MAJALENGKA | Bupati Majalengka H. Eman Suherman turun langsung ke lapangan untuk memastikan kesiapan pembangunan Sekolah Rakyat, Kamis (22/1/2026).
Peninjauan dilakukan di Blok Nanggerang, Kelurahan Simpeureum, sebagai bagian dari finalisasi perencanaan sebelum proyek pendidikan strategis tersebut memasuki tahap konstruksi fisik.
Kunjungan lapangan ini bertujuan memverifikasi kesiapan lahan, kesesuaian tata ruang, serta aksesibilitas lokasi yang akan menjadi tempat berdirinya Sekolah Rakyat program unggulan Pemerintah Pusat yang dialokasikan bagi 166 kabupaten/kota di Indonesia, termasuk Kabupaten Majalengka.
Dalam keterangannya di lokasi, Bupati Eman Suherman menegaskan bahwa Pemerintah Kabupaten Majalengka telah menyiapkan lahan seluas 7 hektare yang telah sesuai dengan Rencana Detail Tata Ruang (RDTR).

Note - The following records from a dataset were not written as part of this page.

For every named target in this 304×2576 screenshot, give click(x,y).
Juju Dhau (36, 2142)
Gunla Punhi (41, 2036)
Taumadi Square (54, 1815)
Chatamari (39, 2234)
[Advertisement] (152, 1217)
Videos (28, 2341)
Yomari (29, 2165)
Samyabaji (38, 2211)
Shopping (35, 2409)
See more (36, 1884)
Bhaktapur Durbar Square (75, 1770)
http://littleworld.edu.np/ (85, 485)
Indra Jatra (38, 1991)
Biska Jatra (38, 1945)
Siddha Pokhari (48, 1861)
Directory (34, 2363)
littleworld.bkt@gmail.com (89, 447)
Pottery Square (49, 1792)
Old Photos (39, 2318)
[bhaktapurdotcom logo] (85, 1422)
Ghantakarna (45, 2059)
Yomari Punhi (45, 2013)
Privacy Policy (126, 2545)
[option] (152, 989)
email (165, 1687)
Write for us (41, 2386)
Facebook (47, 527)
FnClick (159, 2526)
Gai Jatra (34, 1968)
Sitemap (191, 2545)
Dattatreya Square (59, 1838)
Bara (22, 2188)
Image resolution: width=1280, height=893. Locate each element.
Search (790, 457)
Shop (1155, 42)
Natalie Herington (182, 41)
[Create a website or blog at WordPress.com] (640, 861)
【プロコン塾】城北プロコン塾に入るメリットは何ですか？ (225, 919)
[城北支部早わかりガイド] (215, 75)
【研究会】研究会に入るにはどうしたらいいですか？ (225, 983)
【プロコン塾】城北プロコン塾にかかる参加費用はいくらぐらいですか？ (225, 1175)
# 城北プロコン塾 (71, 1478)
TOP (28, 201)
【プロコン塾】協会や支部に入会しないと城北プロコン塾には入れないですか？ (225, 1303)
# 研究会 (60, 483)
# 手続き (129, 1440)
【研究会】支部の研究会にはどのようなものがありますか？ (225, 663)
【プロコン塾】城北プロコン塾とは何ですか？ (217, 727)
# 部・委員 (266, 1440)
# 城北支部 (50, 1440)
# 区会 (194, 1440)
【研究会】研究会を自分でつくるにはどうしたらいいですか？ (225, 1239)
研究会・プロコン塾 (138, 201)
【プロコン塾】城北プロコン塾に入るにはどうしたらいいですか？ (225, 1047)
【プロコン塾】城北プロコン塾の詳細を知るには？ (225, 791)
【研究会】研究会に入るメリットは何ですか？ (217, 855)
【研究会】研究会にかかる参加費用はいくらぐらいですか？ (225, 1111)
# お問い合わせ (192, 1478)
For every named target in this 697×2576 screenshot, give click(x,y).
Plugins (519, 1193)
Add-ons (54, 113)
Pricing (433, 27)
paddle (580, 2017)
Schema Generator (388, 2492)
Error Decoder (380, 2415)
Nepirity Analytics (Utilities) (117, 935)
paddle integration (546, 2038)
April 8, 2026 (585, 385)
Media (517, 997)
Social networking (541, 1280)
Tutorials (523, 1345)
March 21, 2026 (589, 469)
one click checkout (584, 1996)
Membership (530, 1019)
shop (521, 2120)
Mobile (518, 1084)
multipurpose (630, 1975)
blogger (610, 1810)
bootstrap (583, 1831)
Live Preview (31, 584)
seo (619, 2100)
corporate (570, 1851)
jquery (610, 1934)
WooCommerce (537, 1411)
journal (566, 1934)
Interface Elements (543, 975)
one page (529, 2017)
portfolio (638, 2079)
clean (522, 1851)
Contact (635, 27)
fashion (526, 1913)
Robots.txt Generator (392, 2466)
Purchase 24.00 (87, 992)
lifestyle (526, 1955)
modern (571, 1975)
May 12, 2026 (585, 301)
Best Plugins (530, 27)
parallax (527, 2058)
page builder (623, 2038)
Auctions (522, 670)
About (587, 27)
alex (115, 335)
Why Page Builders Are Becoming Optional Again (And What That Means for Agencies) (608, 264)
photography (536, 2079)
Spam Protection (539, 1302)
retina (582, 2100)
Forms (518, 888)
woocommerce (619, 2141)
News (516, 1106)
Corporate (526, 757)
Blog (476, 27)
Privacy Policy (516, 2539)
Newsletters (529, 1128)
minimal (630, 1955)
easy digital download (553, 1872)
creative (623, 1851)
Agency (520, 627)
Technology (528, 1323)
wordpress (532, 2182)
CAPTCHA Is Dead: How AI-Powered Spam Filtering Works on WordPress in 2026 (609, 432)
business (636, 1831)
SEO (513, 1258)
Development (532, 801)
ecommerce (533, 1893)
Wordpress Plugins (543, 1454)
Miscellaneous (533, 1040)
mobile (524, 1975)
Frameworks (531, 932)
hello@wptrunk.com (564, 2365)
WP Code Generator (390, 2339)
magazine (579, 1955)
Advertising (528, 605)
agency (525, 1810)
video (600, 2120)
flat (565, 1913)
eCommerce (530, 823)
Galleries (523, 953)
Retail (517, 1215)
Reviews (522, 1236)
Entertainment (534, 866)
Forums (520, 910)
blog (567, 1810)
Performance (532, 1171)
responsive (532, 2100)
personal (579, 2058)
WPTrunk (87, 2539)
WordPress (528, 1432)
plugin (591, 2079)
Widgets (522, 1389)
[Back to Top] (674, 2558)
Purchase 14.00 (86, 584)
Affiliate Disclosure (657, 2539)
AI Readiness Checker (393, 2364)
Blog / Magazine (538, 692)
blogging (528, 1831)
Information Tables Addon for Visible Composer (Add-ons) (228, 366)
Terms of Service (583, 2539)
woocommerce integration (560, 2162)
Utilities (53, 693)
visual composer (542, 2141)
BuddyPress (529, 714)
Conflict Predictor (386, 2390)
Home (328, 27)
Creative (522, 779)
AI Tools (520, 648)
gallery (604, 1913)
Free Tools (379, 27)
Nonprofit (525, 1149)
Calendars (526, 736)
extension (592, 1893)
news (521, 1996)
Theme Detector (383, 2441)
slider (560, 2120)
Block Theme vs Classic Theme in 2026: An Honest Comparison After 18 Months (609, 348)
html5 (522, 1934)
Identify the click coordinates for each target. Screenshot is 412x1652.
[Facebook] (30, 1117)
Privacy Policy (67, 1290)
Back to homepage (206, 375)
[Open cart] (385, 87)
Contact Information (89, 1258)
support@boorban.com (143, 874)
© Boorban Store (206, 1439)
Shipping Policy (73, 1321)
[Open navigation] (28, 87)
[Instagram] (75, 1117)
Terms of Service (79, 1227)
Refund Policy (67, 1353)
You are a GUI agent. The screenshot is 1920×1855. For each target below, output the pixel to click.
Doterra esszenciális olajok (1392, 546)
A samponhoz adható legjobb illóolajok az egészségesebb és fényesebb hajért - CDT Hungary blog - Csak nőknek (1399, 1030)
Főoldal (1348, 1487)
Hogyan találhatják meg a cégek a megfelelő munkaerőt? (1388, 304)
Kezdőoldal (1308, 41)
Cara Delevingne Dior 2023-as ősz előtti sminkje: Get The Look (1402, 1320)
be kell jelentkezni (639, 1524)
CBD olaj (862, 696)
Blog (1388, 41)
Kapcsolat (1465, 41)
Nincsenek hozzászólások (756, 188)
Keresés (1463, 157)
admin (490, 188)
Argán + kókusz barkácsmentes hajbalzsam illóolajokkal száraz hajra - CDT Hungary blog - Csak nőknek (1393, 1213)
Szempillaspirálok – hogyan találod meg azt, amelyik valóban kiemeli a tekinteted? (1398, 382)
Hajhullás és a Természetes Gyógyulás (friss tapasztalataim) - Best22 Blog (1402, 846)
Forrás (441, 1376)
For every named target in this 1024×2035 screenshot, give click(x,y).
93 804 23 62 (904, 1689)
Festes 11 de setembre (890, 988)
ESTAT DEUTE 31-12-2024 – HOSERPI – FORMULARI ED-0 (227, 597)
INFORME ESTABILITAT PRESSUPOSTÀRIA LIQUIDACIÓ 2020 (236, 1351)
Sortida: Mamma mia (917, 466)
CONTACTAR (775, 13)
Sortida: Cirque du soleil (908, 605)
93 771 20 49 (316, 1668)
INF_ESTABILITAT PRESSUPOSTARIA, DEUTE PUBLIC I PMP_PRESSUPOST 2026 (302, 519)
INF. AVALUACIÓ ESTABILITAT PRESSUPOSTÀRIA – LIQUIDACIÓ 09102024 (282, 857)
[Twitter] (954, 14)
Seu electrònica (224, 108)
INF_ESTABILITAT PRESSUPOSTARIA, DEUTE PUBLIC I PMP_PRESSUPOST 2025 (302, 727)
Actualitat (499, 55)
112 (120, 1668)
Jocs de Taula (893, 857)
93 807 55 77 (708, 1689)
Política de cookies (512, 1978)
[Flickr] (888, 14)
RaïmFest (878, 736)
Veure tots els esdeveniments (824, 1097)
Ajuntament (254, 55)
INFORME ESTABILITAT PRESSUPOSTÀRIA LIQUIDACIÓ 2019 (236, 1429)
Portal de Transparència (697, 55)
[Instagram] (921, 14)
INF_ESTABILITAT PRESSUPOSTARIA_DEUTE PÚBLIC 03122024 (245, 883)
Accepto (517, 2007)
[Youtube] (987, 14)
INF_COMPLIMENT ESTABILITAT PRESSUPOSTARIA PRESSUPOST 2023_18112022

Sekolah Rakyat tersebut dirancang memiliki daya tampung hingga 100 siswa, dengan rencana groundbreaking pada Februari 2026 melalui koordinasi bersama Kementerian Pekerjaan Umum (PU).
“Ini adalah bentuk perhatian nyata Bapak Presiden terhadap peningkatan kualitas pendidikan, termasuk di Kabupaten Majalengka. Nilai investasi pembangunan Sekolah Rakyat ini diperkirakan mencapai Rp6,5 miliar,” ujar Bupati Eman, didampingi sejumlah kepala perangkat daerah.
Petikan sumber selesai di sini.